# Work Done by Gravity

1. Feb 28, 2012

### PeachBanana

1. The problem statement, all variables and given/known data

A 265-kg load is lifted 24.0 m vertically with an acceleration =0.190 g by a single cable.

Determine the work done by gravity on the load.

2. Relevant equations

Force of Gravity = mg
W = F * d * cos (theta)

3. The attempt at a solution
I think I know why I did this incorrectly but I want to make sure.

First attempt: Force gravity = (265 kg)(9.8 m/s^2) = 2.6 * 10^3 N.
W = (2.6 x 10^3 N) (24.0 m) * cos (0°)
W = 6.24 x 10^4 J.

The correct answer is the same magnitude but the opposite sign.

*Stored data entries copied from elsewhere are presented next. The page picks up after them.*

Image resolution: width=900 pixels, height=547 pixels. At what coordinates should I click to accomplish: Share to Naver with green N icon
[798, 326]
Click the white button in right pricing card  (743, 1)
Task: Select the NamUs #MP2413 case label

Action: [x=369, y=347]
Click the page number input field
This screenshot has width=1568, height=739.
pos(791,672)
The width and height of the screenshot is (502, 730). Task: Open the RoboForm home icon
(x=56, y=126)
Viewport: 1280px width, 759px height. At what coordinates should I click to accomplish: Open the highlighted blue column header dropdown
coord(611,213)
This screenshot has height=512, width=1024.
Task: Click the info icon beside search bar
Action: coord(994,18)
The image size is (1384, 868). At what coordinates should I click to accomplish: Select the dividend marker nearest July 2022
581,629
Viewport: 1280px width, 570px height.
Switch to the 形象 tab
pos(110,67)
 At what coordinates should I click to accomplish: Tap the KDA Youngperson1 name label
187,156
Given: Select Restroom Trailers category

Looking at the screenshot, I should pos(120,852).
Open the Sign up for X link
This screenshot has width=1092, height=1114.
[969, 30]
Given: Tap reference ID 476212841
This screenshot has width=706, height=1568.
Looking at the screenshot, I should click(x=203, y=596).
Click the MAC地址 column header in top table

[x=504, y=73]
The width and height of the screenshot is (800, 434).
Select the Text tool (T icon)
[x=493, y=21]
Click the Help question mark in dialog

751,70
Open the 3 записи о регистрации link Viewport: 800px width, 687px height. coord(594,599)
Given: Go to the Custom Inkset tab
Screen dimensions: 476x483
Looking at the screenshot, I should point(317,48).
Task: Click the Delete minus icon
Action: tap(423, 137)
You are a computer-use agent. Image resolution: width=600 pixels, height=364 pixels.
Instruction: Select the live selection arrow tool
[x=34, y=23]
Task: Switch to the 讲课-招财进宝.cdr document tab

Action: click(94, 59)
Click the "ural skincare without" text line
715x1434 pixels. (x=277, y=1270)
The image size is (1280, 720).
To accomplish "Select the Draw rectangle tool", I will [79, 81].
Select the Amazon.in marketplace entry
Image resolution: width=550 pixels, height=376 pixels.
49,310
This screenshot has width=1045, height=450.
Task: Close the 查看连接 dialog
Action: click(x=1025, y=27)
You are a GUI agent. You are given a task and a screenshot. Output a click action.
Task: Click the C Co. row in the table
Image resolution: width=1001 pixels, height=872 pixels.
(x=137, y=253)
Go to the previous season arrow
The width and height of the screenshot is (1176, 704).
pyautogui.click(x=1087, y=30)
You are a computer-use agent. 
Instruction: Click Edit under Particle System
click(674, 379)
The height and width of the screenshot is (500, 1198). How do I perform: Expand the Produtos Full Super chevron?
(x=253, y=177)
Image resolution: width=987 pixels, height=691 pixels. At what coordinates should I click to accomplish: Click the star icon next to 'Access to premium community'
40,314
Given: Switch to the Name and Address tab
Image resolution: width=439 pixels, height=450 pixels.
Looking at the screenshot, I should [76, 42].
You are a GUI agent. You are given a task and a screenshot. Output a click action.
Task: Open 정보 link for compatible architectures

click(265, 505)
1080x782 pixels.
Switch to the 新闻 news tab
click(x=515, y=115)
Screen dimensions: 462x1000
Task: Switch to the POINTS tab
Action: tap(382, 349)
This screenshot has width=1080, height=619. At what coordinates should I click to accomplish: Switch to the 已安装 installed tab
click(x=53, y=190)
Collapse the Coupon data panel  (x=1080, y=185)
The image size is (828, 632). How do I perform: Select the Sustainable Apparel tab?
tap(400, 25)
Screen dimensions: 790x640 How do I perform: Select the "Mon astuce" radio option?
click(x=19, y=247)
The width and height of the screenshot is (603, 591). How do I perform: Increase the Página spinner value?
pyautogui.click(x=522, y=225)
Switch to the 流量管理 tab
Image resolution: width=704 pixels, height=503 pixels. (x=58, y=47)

Is that because the angle should have been 180° because gravity always points down? The displacement is up so therefore the angle between the net force and the displacement would have been 180°, not 0°?

2. Feb 28, 2012

### SammyS

Staff Emeritus
That looks fine. What's your question?

3. Feb 28, 2012

### PeachBanana

I did it incorrectly the first time but I wanted to make sure I knew why it was wrong.

4. Feb 28, 2012

### Ericv_91

Yes, if your displacement is in the positive direction, then in this case gravity must be in the opposite direction (180 degrees from positive direction).